» Selected passage:
— Begin —
[clang-tools-extra] 5614438 - [clangd] Optimize Dex::generateProximityURIs().
Sam McCall via cfe-commits
cfe-commits at lists.llvm.org
Thu Oct 6 08:14:29 PDT 2022
Author: Sam McCall
Date: 2022-10-06T17:01:04+02:00
New Revision: 561443818a15e7b368ddbb58207a14c60ba55c58
URL: https://github.com/llvm/llvm-project/commit/561443818a15e7b368ddbb58207a14c60ba55c58
DIFF: https://github.com/llvm/llvm-project/commit/561443818a15e7b368ddbb58207a14c60ba55c58.diff
LOG: [clangd] Optimize Dex::generateProximityURIs().
Production profiles show that generateProximityURIs is roughly 3.8% of
buildPreamble. Of this, the majority (3% of buildPreamble) is parsing
and reserializing URIs.
We can do this with ugly string manipulation instead.
Differential Revision: https://reviews.llvm.org/D135226
Added:
Modified:
clang-tools-extra/clangd/index/dex/Dex.cpp
clang-tools-extra/clangd/index/dex/Dex.h
Removed:
################################################################################
diff --git a/clang-tools-extra/clangd/index/dex/Dex.cpp b/clang-tools-extra/clangd/index/dex/Dex.cpp
index 2d778c13157f2..c66e7f0d936ce 100644
--- a/clang-tools-extra/clangd/index/dex/Dex.cpp
+++ b/clang-tools-extra/clangd/index/dex/Dex.cpp
@@ -163,8 +163,8 @@ std::unique_ptr<Iterator> Dex::createFileProximityIterator(
llvm::StringMap<SourceParams> Sources;
for (const auto &Path : ProximityPaths) {
Sources[Path] = SourceParams();
- auto PathURI = URI::create(Path);
- const auto PathProximityURIs = generateProximityURIs(PathURI.toString());
+ auto PathURI = URI::create(Path).toString();
+ const auto PathProximityURIs = generateProximityURIs(PathURI.c_str());
for (const auto &ProximityURI : PathProximityURIs)
— End —
» To do:
**1.** From the clangd commit notice, extract the passage between "[clang-tools-extra] 5614438 - [clangd]" and "LOG: [clangd] Optimize Dex::generateProximityURIs().", inclusive.
**2.** According to the clangd commit notice, roughly what percentage of buildPreamble does generateProximityURIs take up in production profiles?
**3.** Summarize the clangd commit notice in two sentences.

» Collected data:
— Begin —
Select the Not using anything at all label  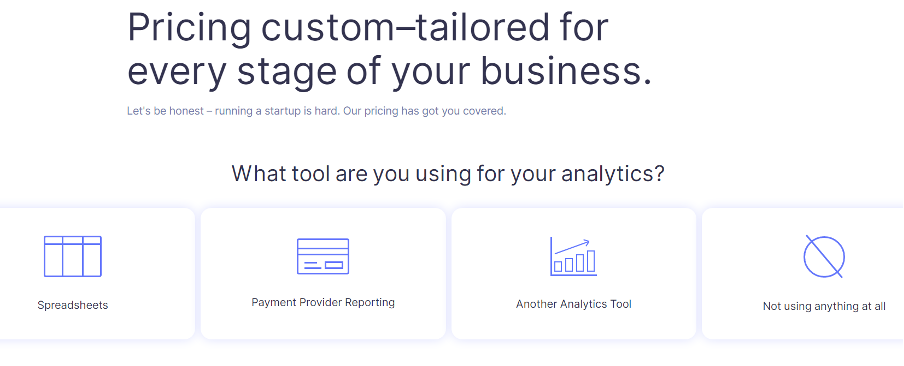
— End —
» Answers per task:
**1.**
[clang-tools-extra] 5614438 - [clangd] Optimize Dex::generateProximityURIs().
Sam McCall via cfe-commits
cfe-commits at lists.llvm.org
Thu Oct 6 08:14:29 PDT 2022
Author: Sam McCall
Date: 2022-10-06T17:01:04+02:00
New Revision: 561443818a15e7b368ddbb58207a14c60ba55c58
URL: https://github.com/llvm/llvm-project/commit/561443818a15e7b368ddbb58207a14c60ba55c58
DIFF: https://github.com/llvm/llvm-project/commit/561443818a15e7b368ddbb58207a14c60ba55c58.diff
LOG: [clangd] Optimize Dex::generateProximityURIs().

**2.** Roughly 3.8% of buildPreamble.

**3.** Sam McCall's commit optimizes Dex::generateProximityURIs() in clangd, which production profiles show takes roughly 3.8% of buildPreamble, mostly from parsing and reserializing URIs. The change replaces that work with string manipulation and modifies Dex.cpp and Dex.h.